Comprehensive Tool Comparison
| Tool | Mechanism | Formats | Model Support | Best For |
|---|---|---|---|---|
| Outlines | Precomputed FSM token masks | JSON, regex, CFG, Pydantic | HF Transformers, vLLM, llama.cpp | Local models, production serving |
| LMQL | Eager constraint evaluation | Types, regex, Python predicates | OpenAI, HF Transformers, llama.cpp | Complex multi-variable constraints |
| SGLang | RadixAttention + constrained primitives | JSON, regex, choices | Local models via SGLang runtime | High-throughput serving with shared prefixes |
| Guidance (Microsoft) | Template interleaving with constrained gen | Custom grammars, JSON, regex | HF Transformers, OpenAI, Anthropic | Mixed fixed/generated templates |
| Instructor | Wraps provider-native structured output | Pydantic models (compiled to JSON schema) | OpenAI, Anthropic, Gemini, Mistral, Cohere | API-based models, type-safe extraction |
| jsonformer | Structural generation (LLM fills values only) | JSON only | HF Transformers | Simple schemas, minimal dependencies |
| llama.cpp grammars | GBNF pushdown automaton | Any context-free grammar | GGUF models via llama.cpp | Local inference, custom grammar formats |
Performance Implications of Constrained Decoding
Grammar-constrained decoding is not free. Several sources of overhead deserve consideration when deciding whether to use it in production.
Precomputation cost. Compiling a JSON schema or regex into an FSM and mapping its transitions to vocabulary token IDs is a one-time cost, but it can be significant for large vocabularies (50,000+ tokens) and complex schemas. Outlines caches these compiled masks, so the cost is amortized across requests using the same schema. For a typical JSON schema with 10 to 20 fields, precomputation takes 1 to 5 seconds; for deeply nested schemas it can take longer.

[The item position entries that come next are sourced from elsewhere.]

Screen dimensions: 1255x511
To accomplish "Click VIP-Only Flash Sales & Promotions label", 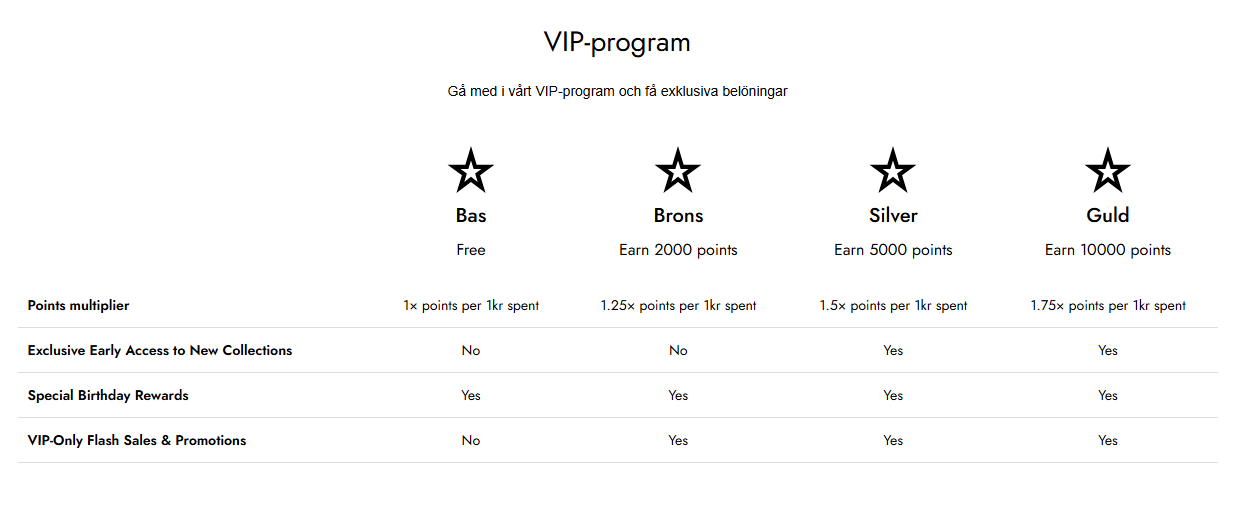I will [137, 440].
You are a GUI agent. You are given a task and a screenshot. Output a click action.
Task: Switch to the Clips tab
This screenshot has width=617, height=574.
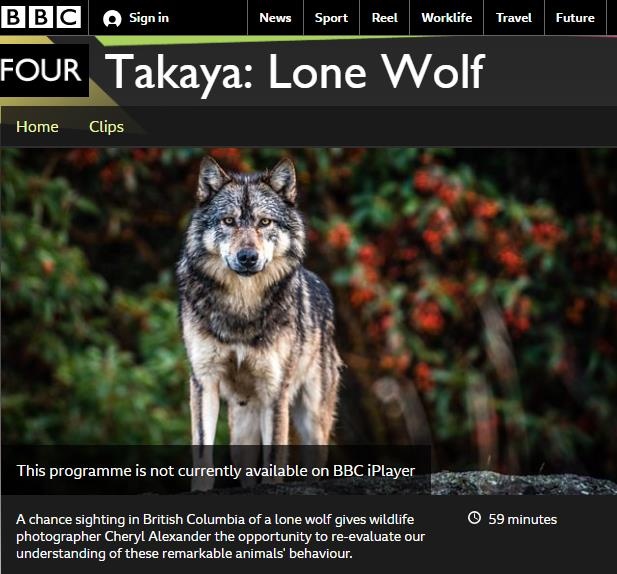point(106,127)
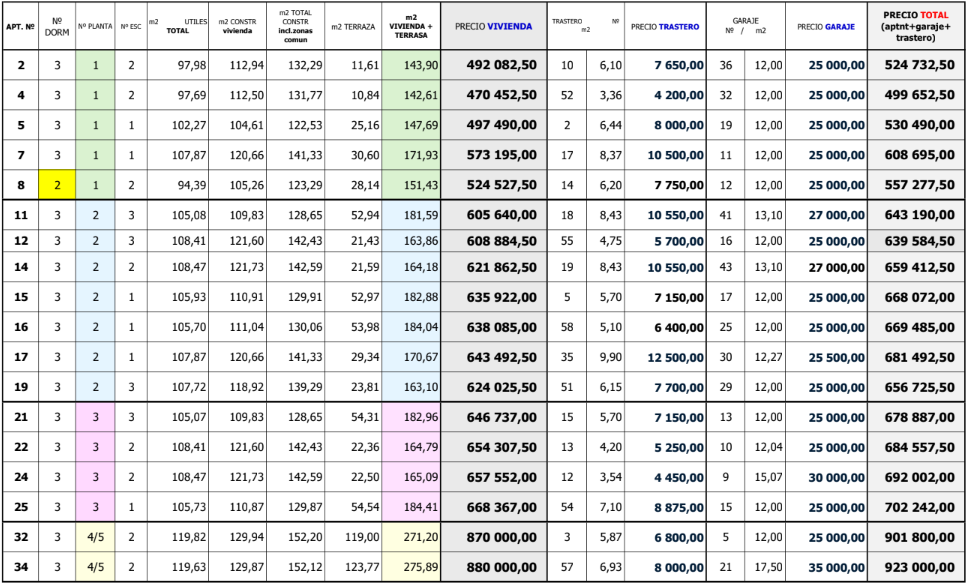Click the garage price 35 000,00
The image size is (967, 585).
tap(825, 567)
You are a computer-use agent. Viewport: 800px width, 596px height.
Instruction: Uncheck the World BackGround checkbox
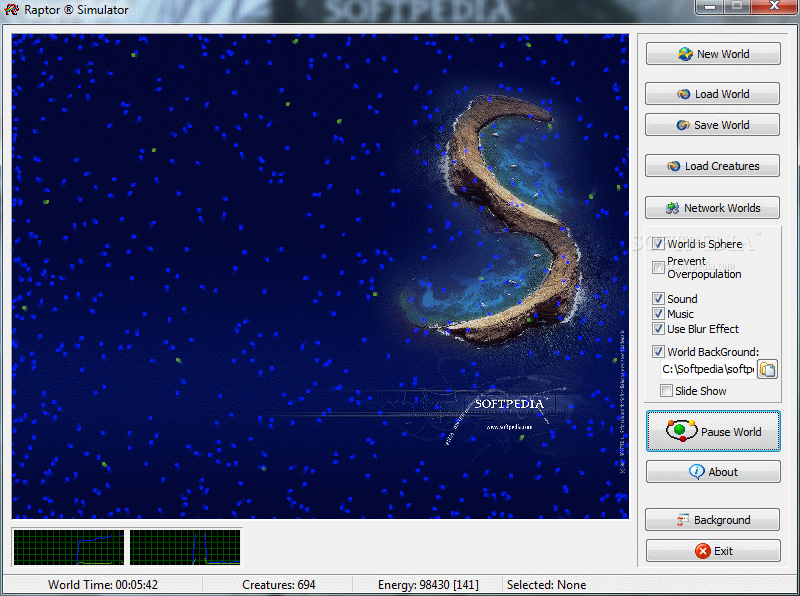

Per-token overhead. At each decoding step, the system must look up the current FSM state and apply the token mask. This is a fast operation (microseconds) compared to the model forward pass (milliseconds), so it adds less than 1% latency in practice. The exception is LMQL with complex Python predicates, where constraint evaluation may take longer.
Batching challenges. When serving multiple requests with different schemas in a batch, each request needs its own FSM state and token mask. This means the logit masking step cannot be fully vectorized across the batch, which can reduce throughput on GPU-based serving systems. SGLang and vLLM handle this by applying masks per-request within a continuous batch, but the overhead scales linearly with the number of distinct schemas in a batch.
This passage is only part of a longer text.